Miller, a 36-year-old ecologist at the National Oceanic and Atmospheric Administration and the University of Miami, had prepared all year for this research trip in the Keys. She and a dozen other scientists rented a two-story vacation house, amassed a mountain of dive gear, fired up several computers and unpacked who knows how many test tubes.
The newly collected spawn were to be placed in a large cooler, the kind that people take on a picnic. At the bottom of the cooler were some reef rocks. Miller hoped that the spawn would do what they normally would in the wild: float downward and attach themselves to the rocks.
They needed far more spawn if they had any hope for success. Miller wanted to go back into the water to gather more in hopes of improving their odds.
But prospects for the next few days were dim: Hurricane Katrina was bearing down.
Even during the best of times, fertilization and attachment to the reef are precarious events.
An egg from Coral A can't fertilize with the sperm from Coral A. The eggs and sperm from Coral A must be fertilized by the eggs and sperm from Coral B.
So if Coral A spawns on one night, and Coral B spawns the next, there is no fertilization. And even if the coral spawn successfully, they may get eaten by fish or not make it to a stable, rocky bottom.

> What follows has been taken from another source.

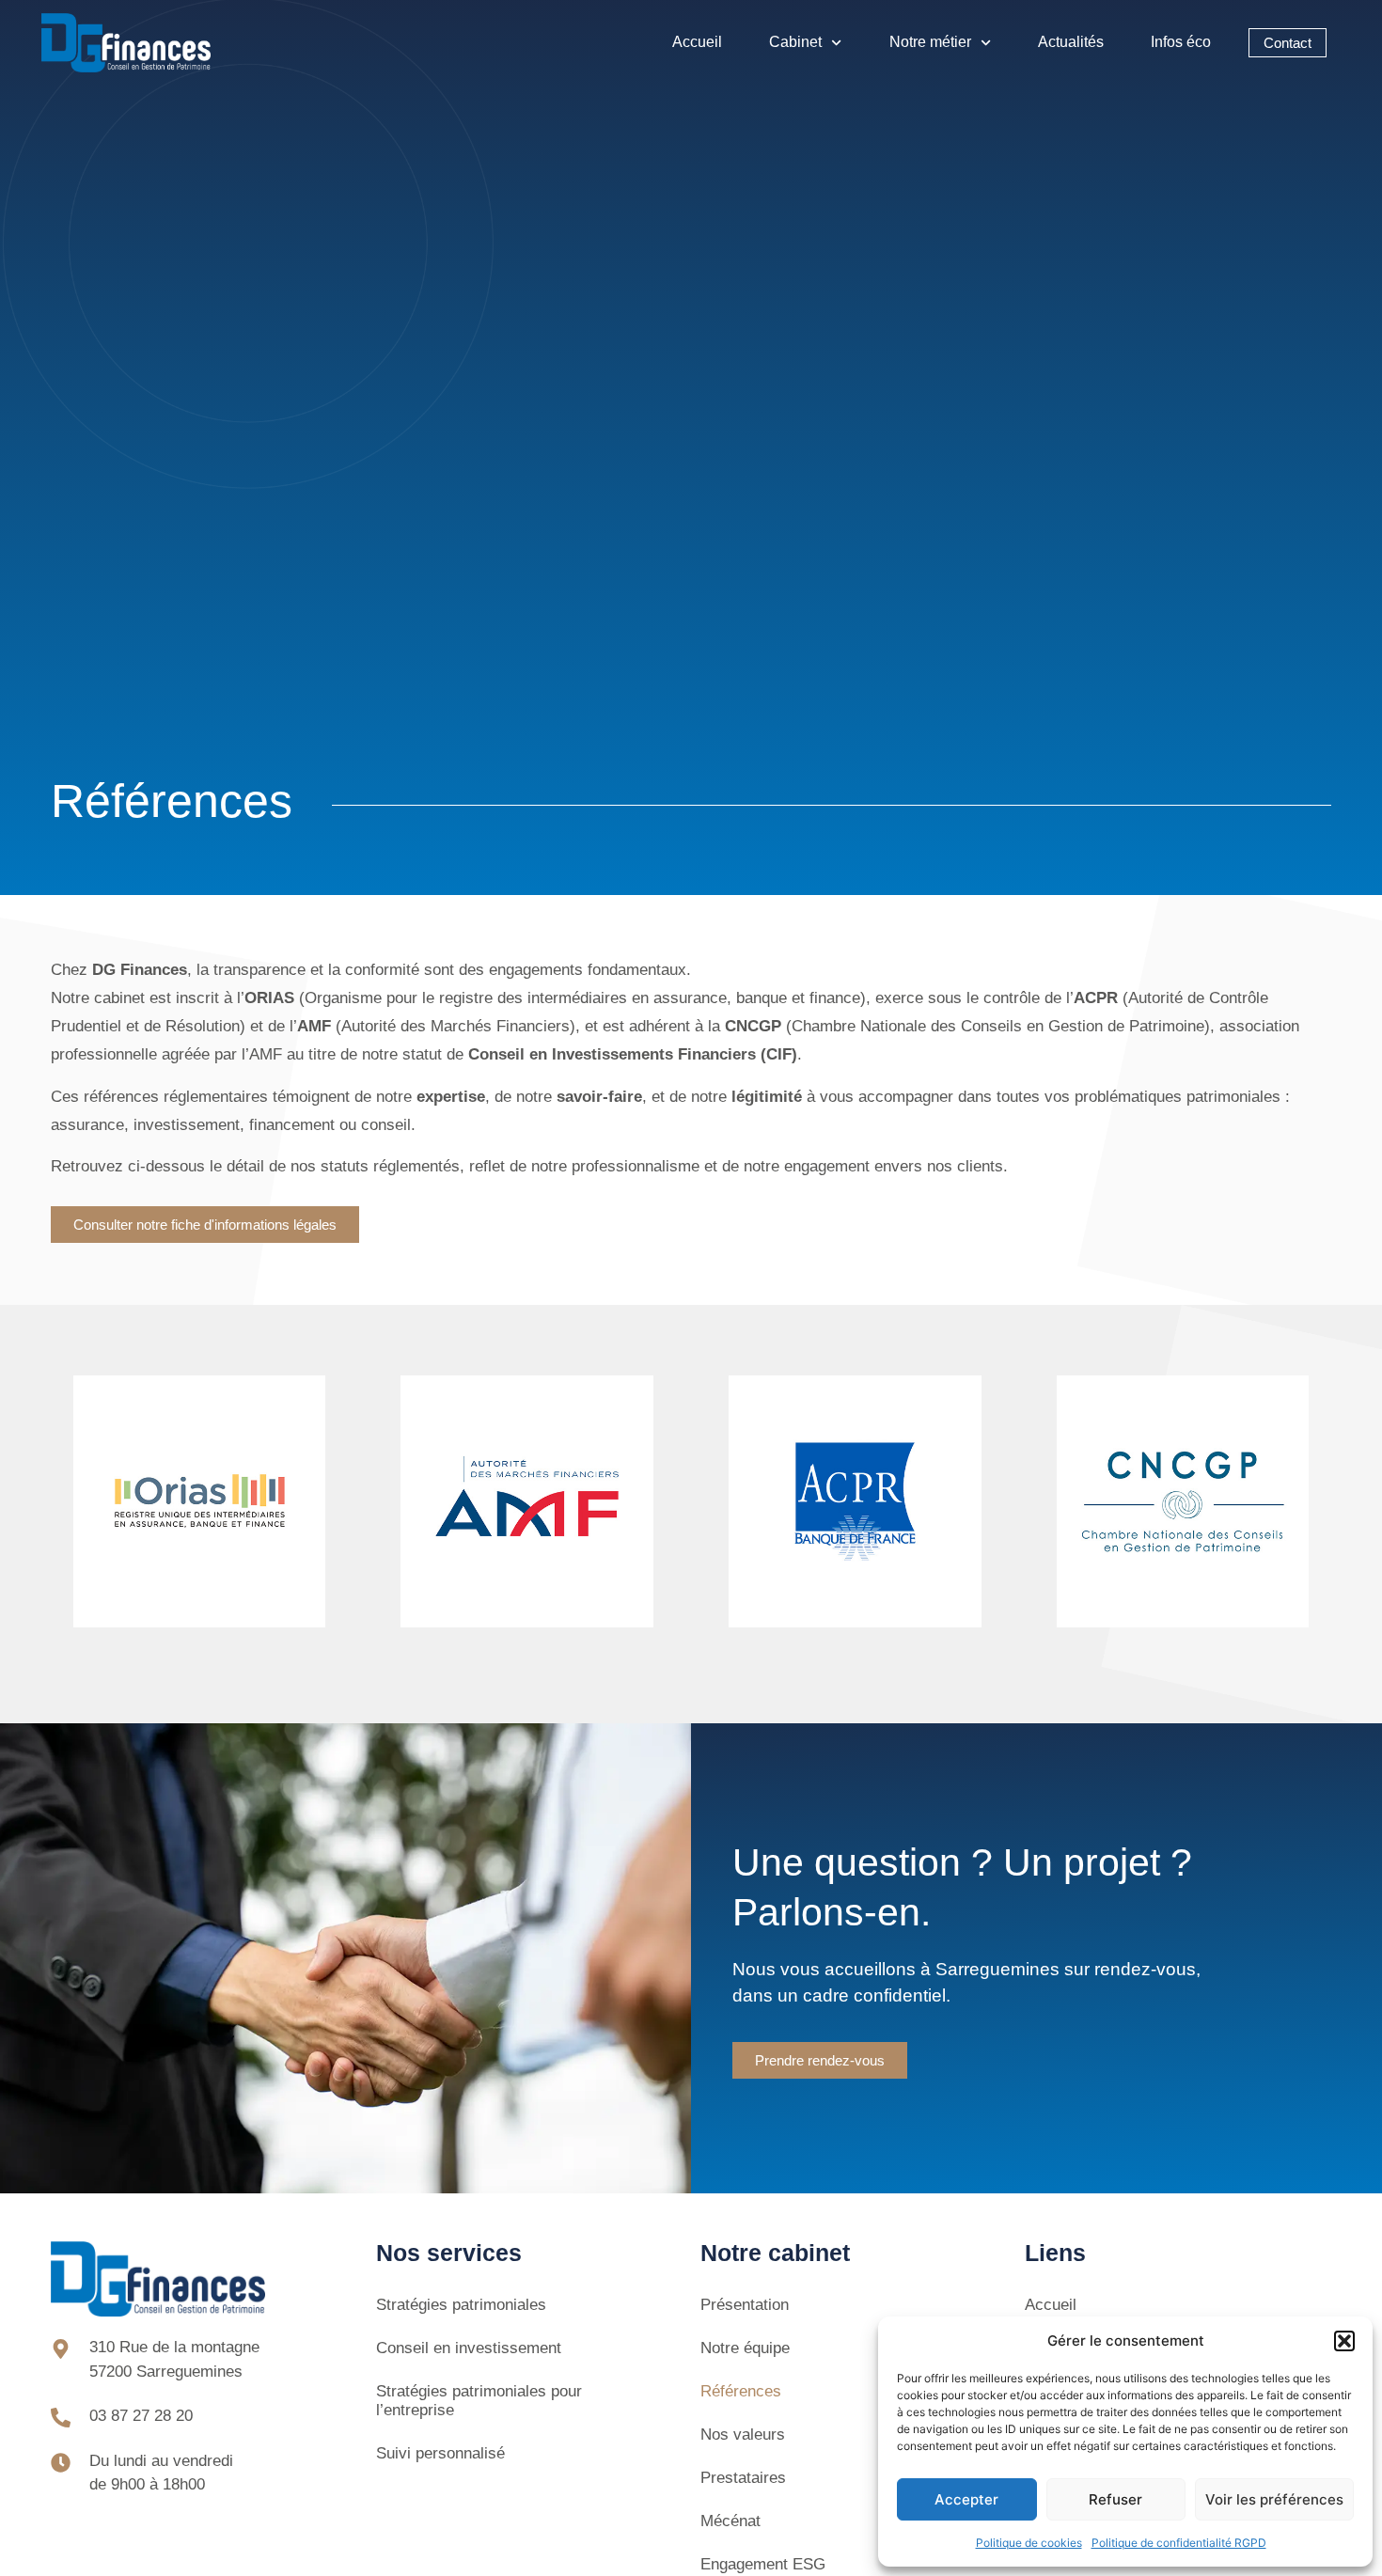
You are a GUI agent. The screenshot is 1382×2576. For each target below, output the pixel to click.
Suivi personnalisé (440, 2453)
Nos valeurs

Last year, there was plenty of synchronized spawning, Miller said.
This year, not as much.
"We were at a big thicket of coral, but they were all the same genetic individuals," she said. "There's just a lot of circumstances beyond our control."
* * *
Now that so many of the world's coral reefs are in peril, each year the coral don't spawn successfully is a catastrophe, Miller said.
Szmant and Miller are among a worldwide network of researchers studying how biologists can help save the reefs.
"(What we are doing) is a Band-Aid," Szmant said. "We're putting our finger in the hole in the dike."
Other groups, including the Nature Conservancy and the state of Florida, are spearheading a new program to measure the health of the entire Florida reef and identify those areas most resilient to bleaching. They will focus on protecting those areas most likely to survive, and try to replicate the factors that make them more resilient.
"What we're trying to do is sort of overcome those issues for the coral, kind of a captive breeding program," said Szmant. "We want to increase survivorship of the offspring, trying to counteract a low chance of fertilization."
After Hurricane Katrina blew through Florida, Szmant flew in from Puerto Rico, carrying some spawn of a different species from a reef down there.
Miller had some bad news for Szmant: They had only collected a measly 2,000 elkhorn coral spawn from the Keys reef.
So the team decided to switch gears and introduce some of the Puerto Rican coral spawn on a reef in the marine sanctuary.
On Friday, the hurricane well past, the team went to check on the spawn from Puerto Rico.
They also wanted to visit Harold, to see how he fared during the storm.
"Harold is doing great," Miller wrote in an e-mail. "And the cool thing is, at that time, I found a second survivor from last year.
"In other words, Harold has a sibling!"